→ What you will do
Copy, pictures aside: the lines below from the one that holds "Instruction: Bookmark the sandranied post" through the final line of the listing, both ends included, exactly as they are and nothing else.

→ Data
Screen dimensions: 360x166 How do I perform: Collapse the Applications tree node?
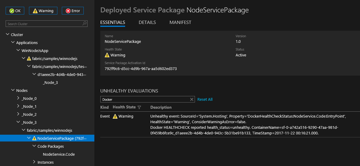coord(13,43)
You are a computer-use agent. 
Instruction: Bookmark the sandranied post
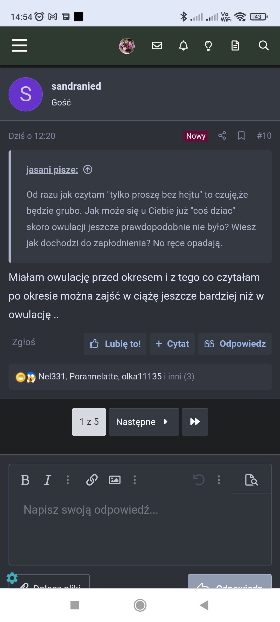click(x=241, y=136)
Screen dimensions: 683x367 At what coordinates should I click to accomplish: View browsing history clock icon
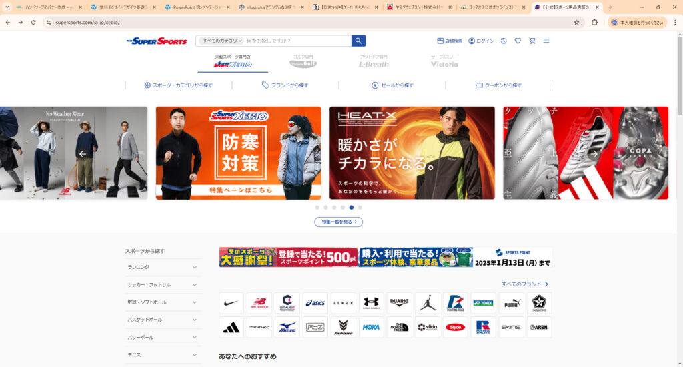[x=504, y=41]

→ Result below
Instruction: Bookmark the sandranied post
click(x=241, y=136)
Screen dimensions: 683x367 At what coordinates should I click to accomplish: View browsing history clock icon
[x=504, y=41]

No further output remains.